Famosos edificios históricos mexicanos III, 1998.

​ Michelle Murphy, especialista en estudios de tecnociencia, acuñó el concepto de alterlife o “vidas alteradas” para definir la condición a la que estamos sujetos todos los habitantes de la Tierra: con químicos industriales dentro de nuestros organismos. Nuestras vidas han quedado abiertas a la alteración que, además, es heredada y heredable; han sido recompuestas en el nivel molecular por la producción capitalista.10 Sin embargo, Murphy invita a abrazar los cambios metabólicos ocasionados por los químicos sintéticos y menciona como ejemplo el bisfenol A (BPA), utilizado para fabricar ciertos plásticos y resinas. Según la especialista, el BPA es casi insoluble en agua y resiste temperaturas de hasta 145 ºC, se concentra en el tejido graso, se descompone con lentitud y se expande por aires, aguas y suelos. El BPA opera como disruptor endócrino porque imita a los estrógenos, lo cual le confiere injerencia directa en la materialidad del cuerpo, incluyendo la regulación de la expresión genética y la posibilidad de alterarla. Además de ser cancerígeno y causar problemas reproductivos, de toxicidad y neurológicos, este compuesto químico hace que los cuerpos “se tuerzan”, algo que Davis denomina como queering bodies.

​ Davis plantea que la crisis de fertilidad y la aparente amenaza a la masculinidad convencional y la heteronormatividad, causadas por estas alteraciones, son una apertura a nuevas posibilidades que desestabilizan las configuraciones heteronormadas de sexo y género. Según la autora, el plástico no sólo disemina toxicidad, sino que está generando ecologías y relaciones cuir. Por lo tanto, nuestra condición actual, de vidas alteradas, es la de “posthumanos”. Sin embargo, los “regímenes químicos de vida”, como los nombra Murphy, junto con este tipo de moléculas, constituyen una amenaza a la inmunidad.

​ Mel Y. Chen, profesore en estudios de género y discapacidad, afirma que habitamos ecologías cuya toxicidad se manifiesta en el ámbito afectivo.11 Por ejemplo, cuando dos cuerpos se aproximan, uno amenaza al otro con su capacidad de envenenarlo y alterarlo, causándole daño emocional y físico, discapacidad o muerte.

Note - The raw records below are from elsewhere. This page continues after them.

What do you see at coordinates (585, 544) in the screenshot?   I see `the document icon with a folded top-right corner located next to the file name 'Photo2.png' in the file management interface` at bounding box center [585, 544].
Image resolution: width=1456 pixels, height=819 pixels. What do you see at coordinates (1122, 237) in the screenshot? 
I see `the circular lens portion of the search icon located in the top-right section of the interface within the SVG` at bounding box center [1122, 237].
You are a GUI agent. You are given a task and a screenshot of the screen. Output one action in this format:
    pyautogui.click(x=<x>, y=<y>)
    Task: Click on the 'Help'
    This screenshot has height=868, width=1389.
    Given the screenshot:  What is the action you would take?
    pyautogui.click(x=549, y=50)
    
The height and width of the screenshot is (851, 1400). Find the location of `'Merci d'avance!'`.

Chen nos invita a entender la interpretación de este proceso como una fantasía conservadora que puede impedirnos comprender la toxicidad como una condición compleja, incitándonos a imaginarla como propia de un individuo o un grupo que pueden ser contenidos fácilmente, como ocurre con las poblaciones contagiadas de algún virus. Por el contrario, según Chen, ésta es una condición que debemos abrazar porque nuestros cuerpos son porosos y vulnerables a los químicos de “allá afuera”. Entonces, es imperativo pensar la toxicidad como un simbionte, esto es: las toxinas actúan en los cuerpos vivos como lo hacen los microorganismos. Para ello, debemos trascender la creencia de que existimos envueltos en una piel que nos aísla como si fuera plástico adherente y abrazar nuestra porosidad como organismos en simbiosis con el medio ambiente.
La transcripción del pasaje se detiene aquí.